| Task requirements |
The listing below holds a line with "This screenshot has height=778, width=1568." and a later line with "The height and width of the screenshot is (720, 1280).". Write out those two lines and every line between them, exactly, and nothing else.

*** Block opens ***

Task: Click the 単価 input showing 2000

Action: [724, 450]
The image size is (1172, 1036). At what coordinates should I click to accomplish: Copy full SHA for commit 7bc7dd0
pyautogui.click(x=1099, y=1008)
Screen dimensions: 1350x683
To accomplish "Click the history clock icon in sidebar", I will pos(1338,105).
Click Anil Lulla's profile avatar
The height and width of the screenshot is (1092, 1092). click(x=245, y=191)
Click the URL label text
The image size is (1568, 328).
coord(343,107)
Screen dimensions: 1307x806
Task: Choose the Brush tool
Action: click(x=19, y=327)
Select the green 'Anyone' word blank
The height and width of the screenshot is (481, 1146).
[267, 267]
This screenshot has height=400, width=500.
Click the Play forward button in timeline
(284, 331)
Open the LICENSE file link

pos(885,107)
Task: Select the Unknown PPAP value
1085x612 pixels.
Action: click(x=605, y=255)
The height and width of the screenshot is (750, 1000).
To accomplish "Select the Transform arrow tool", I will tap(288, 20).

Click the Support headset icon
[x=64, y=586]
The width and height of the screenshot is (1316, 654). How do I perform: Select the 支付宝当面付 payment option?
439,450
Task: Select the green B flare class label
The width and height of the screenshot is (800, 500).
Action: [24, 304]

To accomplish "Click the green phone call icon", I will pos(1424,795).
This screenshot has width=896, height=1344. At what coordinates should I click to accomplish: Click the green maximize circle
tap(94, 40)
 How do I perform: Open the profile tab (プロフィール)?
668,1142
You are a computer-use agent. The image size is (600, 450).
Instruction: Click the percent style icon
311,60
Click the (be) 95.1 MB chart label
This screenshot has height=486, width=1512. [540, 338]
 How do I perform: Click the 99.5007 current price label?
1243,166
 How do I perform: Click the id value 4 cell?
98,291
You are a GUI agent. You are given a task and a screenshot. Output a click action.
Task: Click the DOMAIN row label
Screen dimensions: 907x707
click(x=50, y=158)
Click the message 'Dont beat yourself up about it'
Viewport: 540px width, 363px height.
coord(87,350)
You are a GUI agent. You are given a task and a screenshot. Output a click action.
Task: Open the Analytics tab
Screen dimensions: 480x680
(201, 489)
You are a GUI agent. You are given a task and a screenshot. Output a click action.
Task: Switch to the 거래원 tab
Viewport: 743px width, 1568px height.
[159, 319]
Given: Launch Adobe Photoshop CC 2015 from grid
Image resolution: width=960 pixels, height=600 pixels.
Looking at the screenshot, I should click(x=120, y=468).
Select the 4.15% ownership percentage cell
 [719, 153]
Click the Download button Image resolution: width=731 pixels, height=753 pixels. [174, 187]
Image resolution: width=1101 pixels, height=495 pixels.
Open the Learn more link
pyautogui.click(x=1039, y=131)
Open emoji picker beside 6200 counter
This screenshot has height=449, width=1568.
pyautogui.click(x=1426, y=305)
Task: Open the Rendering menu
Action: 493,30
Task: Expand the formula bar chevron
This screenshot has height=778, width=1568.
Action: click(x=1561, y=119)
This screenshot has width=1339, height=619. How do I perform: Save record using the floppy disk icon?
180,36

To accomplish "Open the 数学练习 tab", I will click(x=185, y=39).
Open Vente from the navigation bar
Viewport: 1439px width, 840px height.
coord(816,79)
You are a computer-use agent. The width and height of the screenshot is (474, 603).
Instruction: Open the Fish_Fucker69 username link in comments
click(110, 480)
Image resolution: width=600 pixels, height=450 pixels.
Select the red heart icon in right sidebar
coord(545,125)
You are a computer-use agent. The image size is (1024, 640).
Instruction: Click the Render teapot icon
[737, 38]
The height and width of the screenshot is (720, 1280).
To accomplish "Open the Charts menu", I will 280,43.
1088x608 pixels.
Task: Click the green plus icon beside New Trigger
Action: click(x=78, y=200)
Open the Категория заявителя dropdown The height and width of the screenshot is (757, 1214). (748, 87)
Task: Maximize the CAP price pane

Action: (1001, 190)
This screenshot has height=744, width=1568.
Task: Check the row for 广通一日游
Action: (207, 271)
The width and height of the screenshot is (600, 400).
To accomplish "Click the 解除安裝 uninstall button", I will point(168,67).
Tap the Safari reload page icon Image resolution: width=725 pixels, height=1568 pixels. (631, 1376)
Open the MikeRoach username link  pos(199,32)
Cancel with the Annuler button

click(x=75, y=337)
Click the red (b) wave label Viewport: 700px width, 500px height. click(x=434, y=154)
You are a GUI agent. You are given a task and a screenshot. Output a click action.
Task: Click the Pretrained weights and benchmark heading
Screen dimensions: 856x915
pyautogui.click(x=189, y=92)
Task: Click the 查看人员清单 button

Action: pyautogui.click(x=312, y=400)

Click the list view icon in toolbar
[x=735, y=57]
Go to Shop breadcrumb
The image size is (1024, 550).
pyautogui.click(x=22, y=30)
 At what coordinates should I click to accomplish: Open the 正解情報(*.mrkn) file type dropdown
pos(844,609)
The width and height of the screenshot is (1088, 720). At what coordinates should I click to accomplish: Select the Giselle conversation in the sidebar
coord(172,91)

*** Block closes ***

| Reply |
This screenshot has height=778, width=1568.
Action: click(x=1561, y=119)
This screenshot has width=1339, height=619. How do I perform: Save record using the floppy disk icon?
180,36

To accomplish "Open the 数学练习 tab", I will click(x=185, y=39).
Open Vente from the navigation bar
Viewport: 1439px width, 840px height.
coord(816,79)
You are a computer-use agent. The width and height of the screenshot is (474, 603).
Instruction: Open the Fish_Fucker69 username link in comments
click(110, 480)
Image resolution: width=600 pixels, height=450 pixels.
Select the red heart icon in right sidebar
coord(545,125)
You are a computer-use agent. The image size is (1024, 640).
Instruction: Click the Render teapot icon
[737, 38]
The height and width of the screenshot is (720, 1280).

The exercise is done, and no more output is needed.